BRUSSELS, 26 February 2016 – Better regulation is one of the main concerns that should be taken under consideration in the work on EU banking regulation over the coming years. At present, banking regulation is essentially geared towards the requirements and needs of mainly publicly traded major banks that are active on European or even international level. Nevertheless, local banks have to apply to the same set of rules tailored for global players as they will eventually not be able to bear the regulatory burden placed upon them.
A cumulative impact of regulation should be made as the cost of regulation, for most banks in the EU, reaches 15% of total operating expense in terms of ongoing and one-off cost - according to a McKinsey study.

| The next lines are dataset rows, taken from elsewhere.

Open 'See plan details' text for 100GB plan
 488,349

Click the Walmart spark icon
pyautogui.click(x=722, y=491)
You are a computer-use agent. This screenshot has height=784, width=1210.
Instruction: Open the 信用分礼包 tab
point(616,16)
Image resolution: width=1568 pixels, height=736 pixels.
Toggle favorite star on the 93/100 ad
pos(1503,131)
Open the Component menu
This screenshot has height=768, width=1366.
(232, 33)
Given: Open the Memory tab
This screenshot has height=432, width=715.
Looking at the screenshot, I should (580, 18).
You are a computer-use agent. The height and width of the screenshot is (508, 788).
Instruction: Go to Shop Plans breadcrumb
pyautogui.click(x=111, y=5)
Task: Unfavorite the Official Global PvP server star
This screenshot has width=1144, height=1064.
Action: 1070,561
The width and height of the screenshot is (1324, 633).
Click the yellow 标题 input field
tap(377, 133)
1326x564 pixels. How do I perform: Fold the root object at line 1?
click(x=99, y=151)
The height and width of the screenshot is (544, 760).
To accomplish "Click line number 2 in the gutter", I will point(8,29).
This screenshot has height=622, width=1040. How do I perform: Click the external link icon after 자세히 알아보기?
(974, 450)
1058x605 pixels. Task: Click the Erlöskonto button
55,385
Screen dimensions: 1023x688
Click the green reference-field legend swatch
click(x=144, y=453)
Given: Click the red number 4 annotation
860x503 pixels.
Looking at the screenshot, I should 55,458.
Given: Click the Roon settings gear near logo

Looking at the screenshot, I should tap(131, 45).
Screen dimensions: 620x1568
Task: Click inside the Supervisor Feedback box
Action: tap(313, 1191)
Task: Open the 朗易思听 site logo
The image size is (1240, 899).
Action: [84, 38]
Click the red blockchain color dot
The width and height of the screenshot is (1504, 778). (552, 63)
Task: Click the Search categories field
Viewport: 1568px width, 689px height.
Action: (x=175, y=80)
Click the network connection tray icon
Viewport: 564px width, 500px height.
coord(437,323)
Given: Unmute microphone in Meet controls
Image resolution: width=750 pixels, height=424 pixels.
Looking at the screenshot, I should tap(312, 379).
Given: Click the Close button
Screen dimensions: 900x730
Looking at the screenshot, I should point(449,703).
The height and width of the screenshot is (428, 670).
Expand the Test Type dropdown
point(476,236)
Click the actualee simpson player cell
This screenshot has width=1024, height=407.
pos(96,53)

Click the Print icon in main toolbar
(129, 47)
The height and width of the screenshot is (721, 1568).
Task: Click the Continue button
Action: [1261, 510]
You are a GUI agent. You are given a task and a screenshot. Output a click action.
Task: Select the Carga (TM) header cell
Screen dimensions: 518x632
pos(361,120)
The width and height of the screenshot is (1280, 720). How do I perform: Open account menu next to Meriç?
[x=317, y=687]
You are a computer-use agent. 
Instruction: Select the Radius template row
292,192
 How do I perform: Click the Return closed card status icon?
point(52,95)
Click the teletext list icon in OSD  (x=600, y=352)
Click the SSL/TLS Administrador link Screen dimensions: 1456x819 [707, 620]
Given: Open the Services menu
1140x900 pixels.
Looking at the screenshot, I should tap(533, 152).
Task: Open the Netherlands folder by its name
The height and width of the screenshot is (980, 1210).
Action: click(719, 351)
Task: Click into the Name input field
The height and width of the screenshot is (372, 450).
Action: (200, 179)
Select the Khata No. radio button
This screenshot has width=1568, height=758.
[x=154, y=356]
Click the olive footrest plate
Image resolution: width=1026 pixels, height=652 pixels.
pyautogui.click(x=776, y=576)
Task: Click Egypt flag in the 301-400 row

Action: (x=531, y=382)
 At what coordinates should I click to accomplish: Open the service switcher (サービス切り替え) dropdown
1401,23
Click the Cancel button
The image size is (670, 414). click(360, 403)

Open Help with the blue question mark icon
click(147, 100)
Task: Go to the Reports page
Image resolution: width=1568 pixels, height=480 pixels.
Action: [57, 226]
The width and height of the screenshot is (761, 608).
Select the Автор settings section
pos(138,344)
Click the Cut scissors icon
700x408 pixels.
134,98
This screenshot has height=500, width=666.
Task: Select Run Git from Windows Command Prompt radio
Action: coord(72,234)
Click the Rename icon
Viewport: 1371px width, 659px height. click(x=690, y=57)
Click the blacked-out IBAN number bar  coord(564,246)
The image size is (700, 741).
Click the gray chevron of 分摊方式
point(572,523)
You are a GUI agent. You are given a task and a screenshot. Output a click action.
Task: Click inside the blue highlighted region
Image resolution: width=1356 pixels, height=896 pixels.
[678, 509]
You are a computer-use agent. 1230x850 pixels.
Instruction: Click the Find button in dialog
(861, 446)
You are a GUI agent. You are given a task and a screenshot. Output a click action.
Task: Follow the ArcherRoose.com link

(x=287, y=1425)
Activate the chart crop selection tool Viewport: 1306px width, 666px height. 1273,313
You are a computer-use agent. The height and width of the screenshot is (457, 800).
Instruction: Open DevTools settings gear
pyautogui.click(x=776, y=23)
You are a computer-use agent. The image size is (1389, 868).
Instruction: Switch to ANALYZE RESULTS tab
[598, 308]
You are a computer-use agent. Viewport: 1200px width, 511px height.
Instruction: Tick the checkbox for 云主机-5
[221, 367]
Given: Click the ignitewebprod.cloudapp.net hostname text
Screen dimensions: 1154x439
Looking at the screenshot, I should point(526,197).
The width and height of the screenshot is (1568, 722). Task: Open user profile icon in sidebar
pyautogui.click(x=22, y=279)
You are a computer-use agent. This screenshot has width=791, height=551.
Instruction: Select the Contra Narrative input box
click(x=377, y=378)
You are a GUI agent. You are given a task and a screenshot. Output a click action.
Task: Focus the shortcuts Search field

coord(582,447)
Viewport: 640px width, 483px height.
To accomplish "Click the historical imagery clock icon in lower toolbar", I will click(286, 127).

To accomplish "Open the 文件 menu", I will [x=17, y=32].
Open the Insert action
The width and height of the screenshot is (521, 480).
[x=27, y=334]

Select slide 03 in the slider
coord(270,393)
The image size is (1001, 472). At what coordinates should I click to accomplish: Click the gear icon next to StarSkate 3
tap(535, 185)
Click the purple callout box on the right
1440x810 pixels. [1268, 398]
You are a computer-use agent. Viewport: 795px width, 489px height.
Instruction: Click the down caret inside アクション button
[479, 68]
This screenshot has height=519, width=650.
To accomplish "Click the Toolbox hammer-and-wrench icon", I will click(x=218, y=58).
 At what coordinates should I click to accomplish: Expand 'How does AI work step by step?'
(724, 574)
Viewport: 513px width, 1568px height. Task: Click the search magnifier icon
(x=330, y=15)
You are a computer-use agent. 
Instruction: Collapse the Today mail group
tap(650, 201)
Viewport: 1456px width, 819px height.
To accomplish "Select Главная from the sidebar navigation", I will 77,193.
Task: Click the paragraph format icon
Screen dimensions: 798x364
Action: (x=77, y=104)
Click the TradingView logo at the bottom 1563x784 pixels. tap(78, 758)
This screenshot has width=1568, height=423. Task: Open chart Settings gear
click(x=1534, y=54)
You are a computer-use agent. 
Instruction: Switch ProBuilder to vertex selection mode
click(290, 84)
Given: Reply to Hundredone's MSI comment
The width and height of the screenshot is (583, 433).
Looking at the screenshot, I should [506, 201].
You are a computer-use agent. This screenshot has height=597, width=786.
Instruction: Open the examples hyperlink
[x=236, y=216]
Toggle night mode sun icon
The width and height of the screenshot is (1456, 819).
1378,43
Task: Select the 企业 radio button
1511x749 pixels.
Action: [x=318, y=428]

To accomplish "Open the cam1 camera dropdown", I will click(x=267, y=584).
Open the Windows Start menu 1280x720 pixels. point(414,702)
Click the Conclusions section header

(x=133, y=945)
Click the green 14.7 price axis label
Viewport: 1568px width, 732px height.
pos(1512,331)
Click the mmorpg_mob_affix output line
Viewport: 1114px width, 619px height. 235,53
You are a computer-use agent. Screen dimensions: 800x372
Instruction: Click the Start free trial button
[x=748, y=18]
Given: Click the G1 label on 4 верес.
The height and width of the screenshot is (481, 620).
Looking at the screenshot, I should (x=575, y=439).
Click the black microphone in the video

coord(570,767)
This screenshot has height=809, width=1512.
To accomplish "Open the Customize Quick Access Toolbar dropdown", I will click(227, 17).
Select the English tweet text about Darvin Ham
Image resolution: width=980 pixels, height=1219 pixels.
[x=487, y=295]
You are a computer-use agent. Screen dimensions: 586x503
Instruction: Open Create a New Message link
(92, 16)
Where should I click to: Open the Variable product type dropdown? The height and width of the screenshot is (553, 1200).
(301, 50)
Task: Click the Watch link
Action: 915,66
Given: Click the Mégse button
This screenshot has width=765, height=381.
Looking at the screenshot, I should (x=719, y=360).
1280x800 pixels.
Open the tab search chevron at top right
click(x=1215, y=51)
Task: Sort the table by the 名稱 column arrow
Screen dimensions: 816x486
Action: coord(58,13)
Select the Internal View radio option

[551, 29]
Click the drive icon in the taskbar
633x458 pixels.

The regulatory costs have increased by 20 % per year over the past four years, excluding capital cost requirements or certain regulations as EMIR or CRR. In addition, 9% of human resources in the banking sector are fully dedicated to regulatory compliance – this can go up to 20% for small banks. On average, regulation accounts for 41% of the investment expenditure of banks – this proportion reaching 67% for small institutions. These conclusions are taken from the "Survey on the cost of regulation and its impact on the Luxembourg financial marketplace" by Ernst and Young.
"Each new regulation must be designed to support the real economy and thus to promote growth and increase jobs", said Chris De Noose, Managing Director of ESBG. In this context, the principle of proportionality could be a great help, as well as the idea of a simplified Single Rule Book mentioned by the EBA, he continued.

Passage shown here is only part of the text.